■ Textauszug:
══════════

Bereits seit 2018 engagiert sich Thyssengas im Wasserstoff-Pionierprojekt „Element Eins“ sowie in mehreren H2-Initiativen. Mit dem ersten Thyssengas-Dialog Anfang Mai 2022 hat das Unternehmen zudem eine eigene Plattform für die Vernetzung und den Austausch entlang der H2-Wertschöpfungskette initiiert.

Thyssengas

Unternehmen mit 100-jähriger Geschichte

  • Die Thyssengas GmbH ist ein deutscher Fernleitungsnetzbetreiber. Hauptsitz des Unternehmens, das im Jahr 2021 sein 100-jähriges Bestehen gefeiert hat, ist Dortmund.
  • Thyssengas betreibt ein rund 4400 Kilometer langes Gasnetz – zum Großteil in Nordrhein-Westfalen, einzelne Leitungen aber auch in Niedersachsen. Darüber werden sowohl nachgelagerte Verteilnetzbetreiber als auch Industriebetriebe und Kraftwerke versorgt.
  • An sieben Standorten im Netzgebiet beschäftigt das Unternehmen aktuell rund 400 Mitarbeiterinnen und Mitarbeiter.

══════════

■ Datenauszug:
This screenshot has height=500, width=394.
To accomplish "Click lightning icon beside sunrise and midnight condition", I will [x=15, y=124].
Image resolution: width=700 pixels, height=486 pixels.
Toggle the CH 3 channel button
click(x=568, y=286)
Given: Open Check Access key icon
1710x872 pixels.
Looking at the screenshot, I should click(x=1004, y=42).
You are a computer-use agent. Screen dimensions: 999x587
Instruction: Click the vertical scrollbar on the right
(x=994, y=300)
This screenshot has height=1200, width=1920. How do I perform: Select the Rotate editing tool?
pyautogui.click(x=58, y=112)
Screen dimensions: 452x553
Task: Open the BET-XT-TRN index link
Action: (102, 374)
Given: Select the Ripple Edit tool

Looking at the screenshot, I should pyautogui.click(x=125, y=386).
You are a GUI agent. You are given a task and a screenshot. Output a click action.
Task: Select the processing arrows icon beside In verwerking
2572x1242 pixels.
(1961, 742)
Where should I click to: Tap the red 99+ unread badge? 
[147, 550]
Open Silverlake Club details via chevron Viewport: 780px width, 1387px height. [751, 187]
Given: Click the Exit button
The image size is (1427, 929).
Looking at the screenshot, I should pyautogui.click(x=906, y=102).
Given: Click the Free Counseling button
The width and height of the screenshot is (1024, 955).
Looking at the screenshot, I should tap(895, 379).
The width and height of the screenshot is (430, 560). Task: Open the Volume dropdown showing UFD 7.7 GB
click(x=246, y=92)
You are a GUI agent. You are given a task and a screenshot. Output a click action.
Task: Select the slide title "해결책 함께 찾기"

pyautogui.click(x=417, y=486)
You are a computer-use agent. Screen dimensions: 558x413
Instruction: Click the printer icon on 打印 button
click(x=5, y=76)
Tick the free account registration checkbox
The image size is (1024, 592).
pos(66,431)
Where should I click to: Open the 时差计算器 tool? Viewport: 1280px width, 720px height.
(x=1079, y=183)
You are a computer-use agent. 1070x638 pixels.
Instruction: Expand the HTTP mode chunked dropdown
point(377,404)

══════════

■ Ziel der Aufgabe A: Wie lang ist laut dem Textauszug über Thyssengas das Gasnetz, das das Unternehmen betreibt?
■ Ziel der Aufgabe B: Gib aus dem Textauszug über Thyssengas den Abschnitt wortgetreu wieder, der mit den Worten „Bereits seit 2018“ anfängt und mit „Mitarbeiterinnen und Mitarbeiter.“ aufhört.

■ Lösung A: Rund 4400 Kilometer.

■ Lösung B:
Bereits seit 2018 engagiert sich Thyssengas im Wasserstoff-Pionierprojekt „Element Eins“ sowie in mehreren H2-Initiativen. Mit dem ersten Thyssengas-Dialog Anfang Mai 2022 hat das Unternehmen zudem eine eigene Plattform für die Vernetzung und den Austausch entlang der H2-Wertschöpfungskette initiiert.

Thyssengas

Unternehmen mit 100-jähriger Geschichte

  • Die Thyssengas GmbH ist ein deutscher Fernleitungsnetzbetreiber. Hauptsitz des Unternehmens, das im Jahr 2021 sein 100-jähriges Bestehen gefeiert hat, ist Dortmund.
  • Thyssengas betreibt ein rund 4400 Kilometer langes Gasnetz – zum Großteil in Nordrhein-Westfalen, einzelne Leitungen aber auch in Niedersachsen. Darüber werden sowohl nachgelagerte Verteilnetzbetreiber als auch Industriebetriebe und Kraftwerke versorgt.
  • An sieben Standorten im Netzgebiet beschäftigt das Unternehmen aktuell rund 400 Mitarbeiterinnen und Mitarbeiter.